> **What needs to be done**
Quote every entry word for word.
*** Begin section ***
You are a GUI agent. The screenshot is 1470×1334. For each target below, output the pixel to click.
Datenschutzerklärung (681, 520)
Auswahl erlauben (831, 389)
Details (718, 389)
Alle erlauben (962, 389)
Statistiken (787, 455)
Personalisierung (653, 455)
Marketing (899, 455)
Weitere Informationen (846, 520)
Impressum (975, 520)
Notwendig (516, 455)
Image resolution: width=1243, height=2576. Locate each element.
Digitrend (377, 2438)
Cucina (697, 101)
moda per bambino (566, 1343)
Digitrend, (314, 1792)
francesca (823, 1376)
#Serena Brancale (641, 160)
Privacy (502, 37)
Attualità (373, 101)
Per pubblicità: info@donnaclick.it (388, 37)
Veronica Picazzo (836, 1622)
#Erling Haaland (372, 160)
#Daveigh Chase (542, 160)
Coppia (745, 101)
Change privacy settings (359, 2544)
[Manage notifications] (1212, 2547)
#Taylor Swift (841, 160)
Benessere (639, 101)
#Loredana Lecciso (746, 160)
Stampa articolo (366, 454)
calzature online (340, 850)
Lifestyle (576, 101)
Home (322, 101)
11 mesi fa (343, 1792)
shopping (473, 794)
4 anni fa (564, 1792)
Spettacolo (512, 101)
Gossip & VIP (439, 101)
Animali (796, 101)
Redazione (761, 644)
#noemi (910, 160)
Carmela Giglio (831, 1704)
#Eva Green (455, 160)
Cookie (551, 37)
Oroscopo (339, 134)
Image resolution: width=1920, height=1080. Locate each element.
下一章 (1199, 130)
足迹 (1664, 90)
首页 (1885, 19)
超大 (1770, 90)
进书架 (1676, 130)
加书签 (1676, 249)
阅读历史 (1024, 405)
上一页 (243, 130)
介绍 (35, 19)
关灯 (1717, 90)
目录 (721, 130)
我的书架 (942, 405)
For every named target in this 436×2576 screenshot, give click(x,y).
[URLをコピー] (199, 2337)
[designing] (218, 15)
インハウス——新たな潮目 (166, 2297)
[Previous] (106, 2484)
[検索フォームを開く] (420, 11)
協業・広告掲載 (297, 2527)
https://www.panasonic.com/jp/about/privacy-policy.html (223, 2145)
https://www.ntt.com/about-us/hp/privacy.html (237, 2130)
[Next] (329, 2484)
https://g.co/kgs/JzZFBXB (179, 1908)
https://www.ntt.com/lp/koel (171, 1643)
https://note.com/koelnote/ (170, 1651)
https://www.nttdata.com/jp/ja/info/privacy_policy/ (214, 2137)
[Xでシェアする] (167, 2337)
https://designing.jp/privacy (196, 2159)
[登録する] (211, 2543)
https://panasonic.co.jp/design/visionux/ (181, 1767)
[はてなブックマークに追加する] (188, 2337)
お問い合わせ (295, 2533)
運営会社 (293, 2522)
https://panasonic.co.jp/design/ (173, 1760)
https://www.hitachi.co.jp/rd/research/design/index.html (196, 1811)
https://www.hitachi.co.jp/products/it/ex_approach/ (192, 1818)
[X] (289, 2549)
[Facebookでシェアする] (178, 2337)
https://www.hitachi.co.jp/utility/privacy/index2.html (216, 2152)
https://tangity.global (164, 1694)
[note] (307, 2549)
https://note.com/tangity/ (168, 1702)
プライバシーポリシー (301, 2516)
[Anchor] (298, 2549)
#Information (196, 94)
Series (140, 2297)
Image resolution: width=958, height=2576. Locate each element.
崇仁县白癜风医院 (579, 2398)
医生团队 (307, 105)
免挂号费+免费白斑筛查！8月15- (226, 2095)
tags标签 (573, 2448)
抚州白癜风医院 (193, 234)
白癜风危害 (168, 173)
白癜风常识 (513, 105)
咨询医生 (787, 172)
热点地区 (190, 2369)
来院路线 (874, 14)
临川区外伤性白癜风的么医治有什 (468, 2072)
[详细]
*** End section ***
> **Problem solution**
You are a GUI agent. The screenshot is 1470×1334. For each target below, output the pixel to click.
Datenschutzerklärung (681, 520)
Auswahl erlauben (831, 389)
Details (718, 389)
Alle erlauben (962, 389)
Statistiken (787, 455)
Personalisierung (653, 455)
Marketing (899, 455)
Weitere Informationen (846, 520)
Impressum (975, 520)
Notwendig (516, 455)
Image resolution: width=1243, height=2576. Locate each element.
Digitrend (377, 2438)
Cucina (697, 101)
moda per bambino (566, 1343)
Digitrend, (314, 1792)
francesca (823, 1376)
#Serena Brancale (641, 160)
Privacy (502, 37)
Attualità (373, 101)
Per pubblicità: info@donnaclick.it (388, 37)
Veronica Picazzo (836, 1622)
#Erling Haaland (372, 160)
#Daveigh Chase (542, 160)
Coppia (745, 101)
Change privacy settings (359, 2544)
[Manage notifications] (1212, 2547)
#Taylor Swift (841, 160)
Benessere (639, 101)
#Loredana Lecciso (746, 160)
Stampa articolo (366, 454)
calzature online (340, 850)
Lifestyle (576, 101)
Home (322, 101)
11 mesi fa (343, 1792)
shopping (473, 794)
4 anni fa (564, 1792)
Spettacolo (512, 101)
Gossip & VIP (439, 101)
Animali (796, 101)
Redazione (761, 644)
#noemi (910, 160)
Carmela Giglio (831, 1704)
#Eva Green (455, 160)
Cookie (551, 37)
Oroscopo (339, 134)
Image resolution: width=1920, height=1080. Locate each element.
下一章 (1199, 130)
足迹 (1664, 90)
首页 (1885, 19)
超大 (1770, 90)
进书架 (1676, 130)
加书签 (1676, 249)
阅读历史 (1024, 405)
上一页 (243, 130)
介绍 (35, 19)
关灯 (1717, 90)
目录 (721, 130)
我的书架 (942, 405)
For every named target in this 436×2576 screenshot, give click(x,y).
[URLをコピー] (199, 2337)
[designing] (218, 15)
インハウス——新たな潮目 (166, 2297)
[Previous] (106, 2484)
[検索フォームを開く] (420, 11)
協業・広告掲載 (297, 2527)
https://www.panasonic.com/jp/about/privacy-policy.html (223, 2145)
https://www.ntt.com/about-us/hp/privacy.html (237, 2130)
[Next] (329, 2484)
https://g.co/kgs/JzZFBXB (179, 1908)
https://www.ntt.com/lp/koel (171, 1643)
https://note.com/koelnote/ (170, 1651)
https://www.nttdata.com/jp/ja/info/privacy_policy/ (214, 2137)
[Xでシェアする] (167, 2337)
https://designing.jp/privacy (196, 2159)
[登録する] (211, 2543)
https://panasonic.co.jp/design/visionux/ (181, 1767)
[はてなブックマークに追加する] (188, 2337)
お問い合わせ (295, 2533)
運営会社 (293, 2522)
https://panasonic.co.jp/design/ (173, 1760)
https://www.hitachi.co.jp/rd/research/design/index.html (196, 1811)
https://www.hitachi.co.jp/products/it/ex_approach/ (192, 1818)
[X] (289, 2549)
[Facebookでシェアする] (178, 2337)
https://www.hitachi.co.jp/utility/privacy/index2.html (216, 2152)
https://tangity.global (164, 1694)
[note] (307, 2549)
https://note.com/tangity/ (168, 1702)
プライバシーポリシー (301, 2516)
[Anchor] (298, 2549)
#Information (196, 94)
Series (140, 2297)
Image resolution: width=958, height=2576. Locate each element.
崇仁县白癜风医院 (579, 2398)
医生团队 (307, 105)
免挂号费+免费白斑筛查！8月15- (226, 2095)
tags标签 (573, 2448)
抚州白癜风医院 (193, 234)
白癜风危害 (168, 173)
白癜风常识 (513, 105)
咨询医生 (787, 172)
热点地区 (190, 2369)
来院路线 (874, 14)
临川区外伤性白癜风的么医治有什 (468, 2072)
[详细]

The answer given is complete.